Textauszug:
↓↓↓
Die Organisation in New York forderte die Oppositionsführung auf, solche Taten zu verbieten und deutlich zu machen, dass derartige Menschenrechtsverletzungen nicht hinnehmbar seien. Human Rights Watch betonte, dass die Protestbewegung noch bis September 2011 sehr friedlich gewesen sei. Doch dann habe sie mit dem Argument der Selbstverteidigung begonnen, sich zu bewaffnen. Seit Beginn der Massenproteste gegen Assad vor einem Jahr sind nach UN-Schätzungen mehr als 8000 Menschen getötet worden.
Ban nennt Lage in Syrien "nicht tolerierbar"
Für UN-Generalsekretär Ban Ki Moon hat die Lage in Syrien ein "inakzeptables und nicht tolerierbares" Niveau erreicht. "Die Situation in Syrien ist zu der beunruhigendsten und besorgniserregendsten Angelegenheit für die internationale Gemeinschaft geworden", erklärte Ban am Dienstag nach Gesprächen mit dem indonesischen Präsidenten Susilo Bambang Yudhoyono in Bogor, südlich der Hauptstadt Jakarta.
Der UN-Chef forderte die Regierung von Präsident Baschar al-Assad auf, ungehinderten humanitären Zugang zu gewähren. Er verlangte von der internationalen Gemeinschaft, weiterhin mit einer Stimme zu sprechen in ihrem Aufruf zum Ende der Gewalt. "Wir haben keine Zeit zu verlieren", sagte Ban.
Westen startet neuen Syrien-Vorstoß
Das Thema Syrien steht erneut auf der Tagesordnung der UN. Die Arabische Liga warnt vor einem Bürgerkrieg. Die Nato will nicht militärisch eingreifen.
Angesichts der eskalierenden Gewalt in Syrien hat der Westen bei den Vereinten Nationen einen neuen Vorstoß gestartet. Trotz der Blockade Russlands und Chinas brachten am Montag mehrere Staaten unter Federführung Frankreichs den Entwurf einer Stellungnahme in den Sicherheitsrat ein, darunter auch Deutschland.
Der Generalsekretär der Arabischen Liga, Nabil al-Arabi, warnte vor einer weiteren Eskalation in Syrien. "Ich bin sehr besorgt über die Verschlimmerung der Lage, die zu einem Bürgerkrieg führen könnte", sagte er in Brüssel. Der UN-Sicherheitsrat müsse "eine eindeutige und verpflichtende Resolution" beschließen, um die Kämpfe zu beenden".
Kein Nato-Militäreinsatz
Die Nato hat nach den Worten ihres Generalsekretärs Anders Fogh Rasmussen nicht die Absicht, in Syrien militärisch einzugreifen. "Für Syrien brauchen wir eine regionale Lösung mit einem starken Engagement von Ländern der Region, unterstützt von der internationalen Gemeinschaft über den UN-Sicherheitsrat", sagte Rasmussen der Nachrichtenagentur dpa in Brüssel. Er bedauerte die Spaltung des Sicherheitsrats. Diese sei "eine sehr unglückliche Botschaft an das Assad-Regime, dass sie weitermachen können mit ihren Razzien gegen die Zivilbevölkerung".
↑↑↑
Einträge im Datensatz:
↓↓↓
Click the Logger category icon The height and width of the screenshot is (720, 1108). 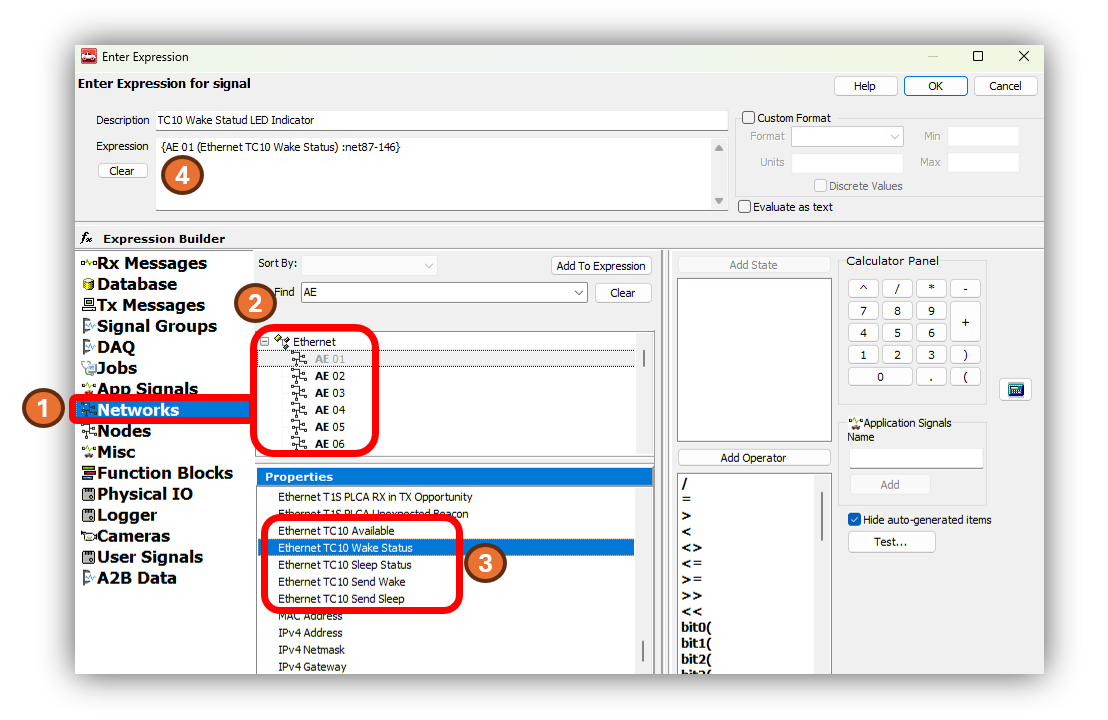(89, 515)

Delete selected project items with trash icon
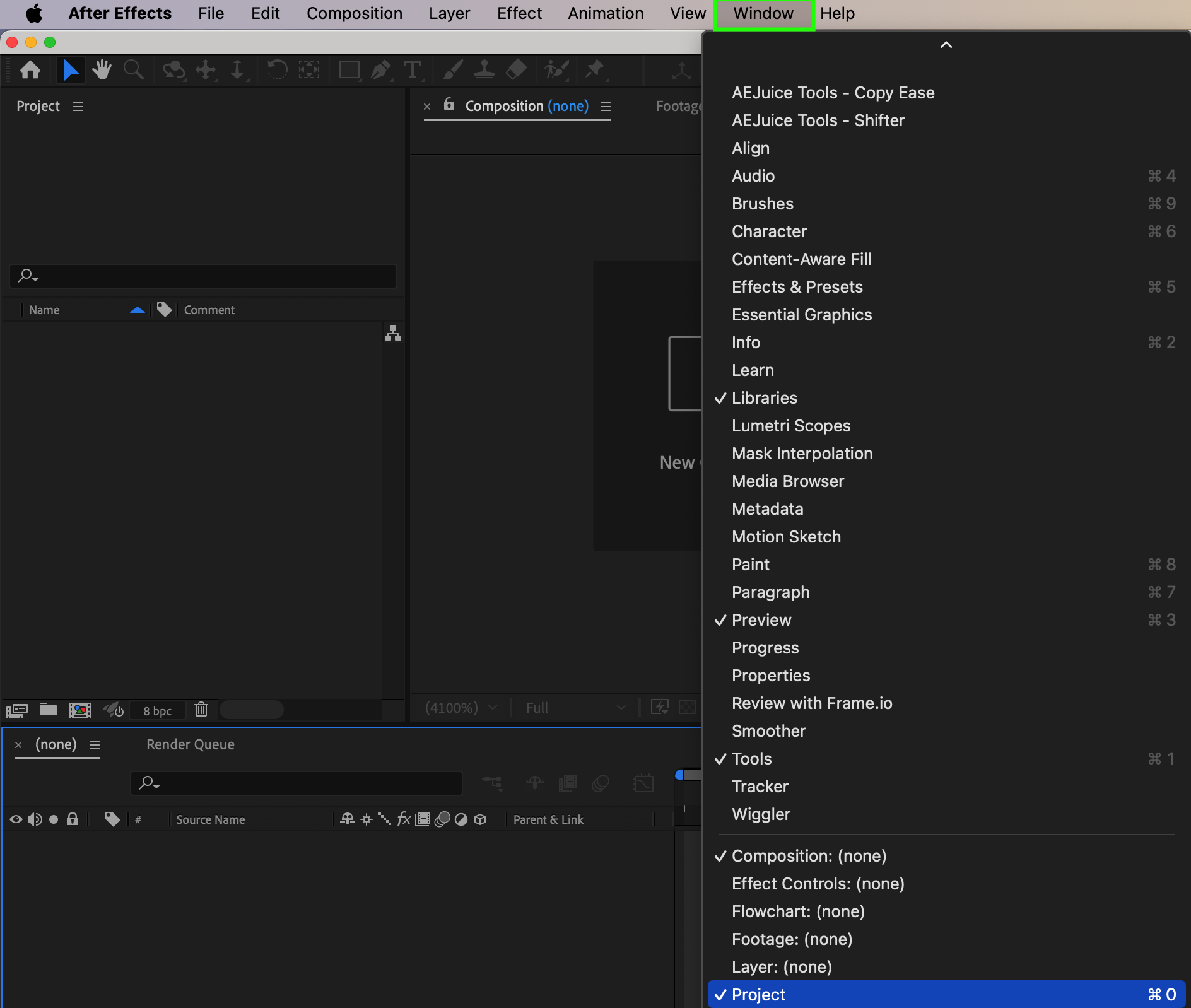click(201, 710)
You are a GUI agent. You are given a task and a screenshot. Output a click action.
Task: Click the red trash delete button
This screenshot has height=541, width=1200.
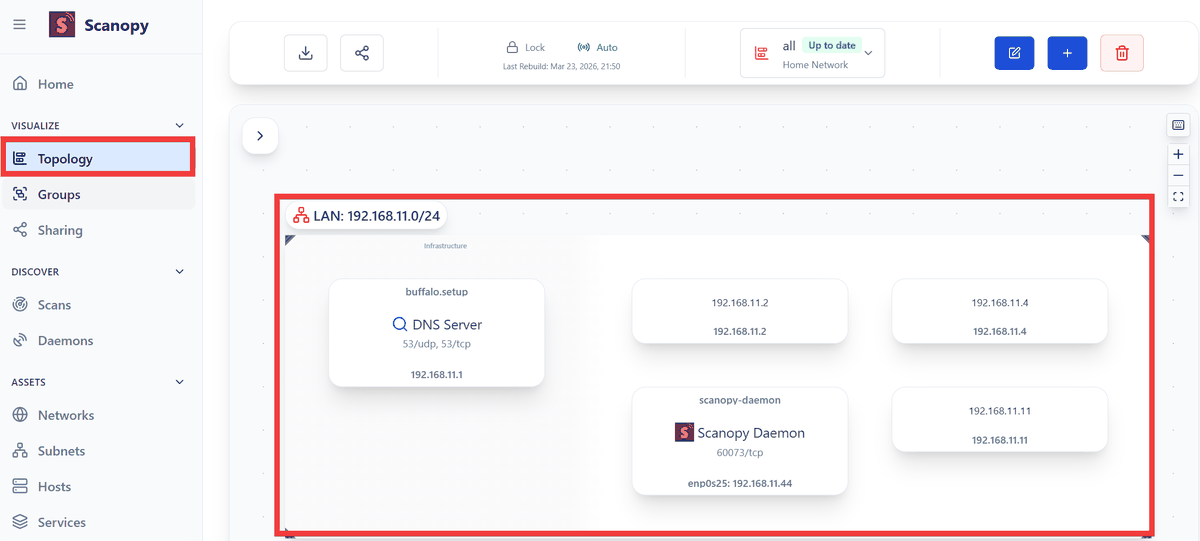[x=1121, y=53]
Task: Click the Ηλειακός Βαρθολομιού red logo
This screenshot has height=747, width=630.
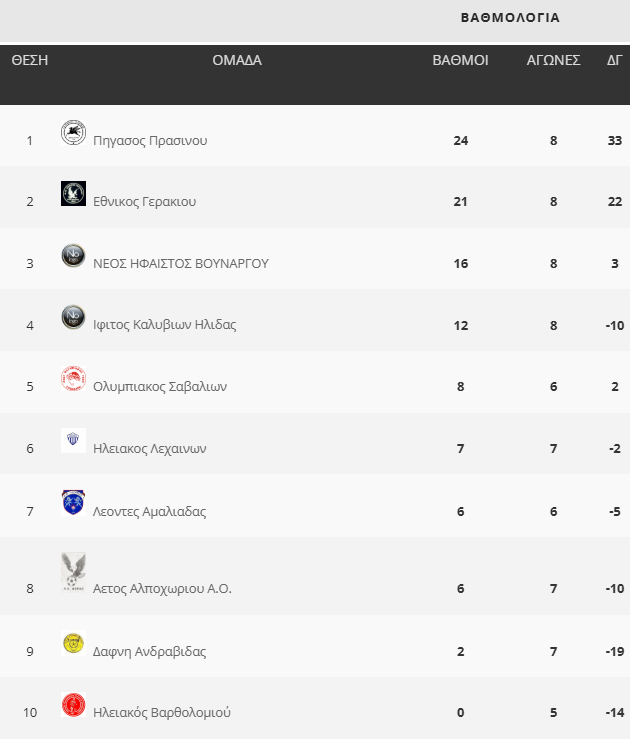Action: (73, 705)
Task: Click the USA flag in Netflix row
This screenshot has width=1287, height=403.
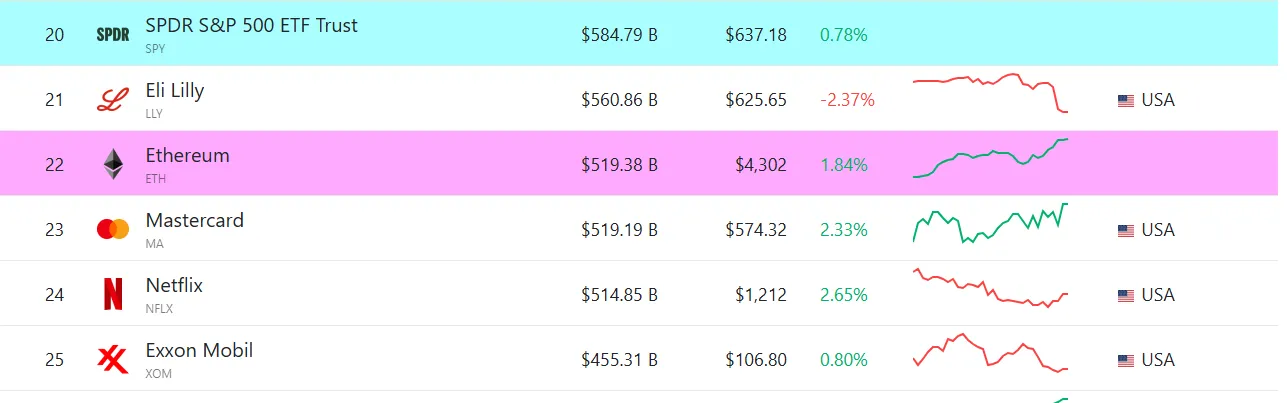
↑↑↑
Aufgabe:
Gib bitte den Artikel über Syrien wortgetreu wieder, und zwar von „Für UN-Generalsekretär Ban“ bis einschließlich „nicht militärisch eingreifen.“. Das Material wird für die Bearbeitung nicht gebraucht.

Antwort:
Für UN-Generalsekretär Ban Ki Moon hat die Lage in Syrien ein "inakzeptables und nicht tolerierbares" Niveau erreicht. "Die Situation in Syrien ist zu der beunruhigendsten und besorgniserregendsten Angelegenheit für die internationale Gemeinschaft geworden", erklärte Ban am Dienstag nach Gesprächen mit dem indonesischen Präsidenten Susilo Bambang Yudhoyono in Bogor, südlich der Hauptstadt Jakarta.
Der UN-Chef forderte die Regierung von Präsident Baschar al-Assad auf, ungehinderten humanitären Zugang zu gewähren. Er verlangte von der internationalen Gemeinschaft, weiterhin mit einer Stimme zu sprechen in ihrem Aufruf zum Ende der Gewalt. "Wir haben keine Zeit zu verlieren", sagte Ban.
Westen startet neuen Syrien-Vorstoß
Das Thema Syrien steht erneut auf der Tagesordnung der UN. Die Arabische Liga warnt vor einem Bürgerkrieg. Die Nato will nicht militärisch eingreifen.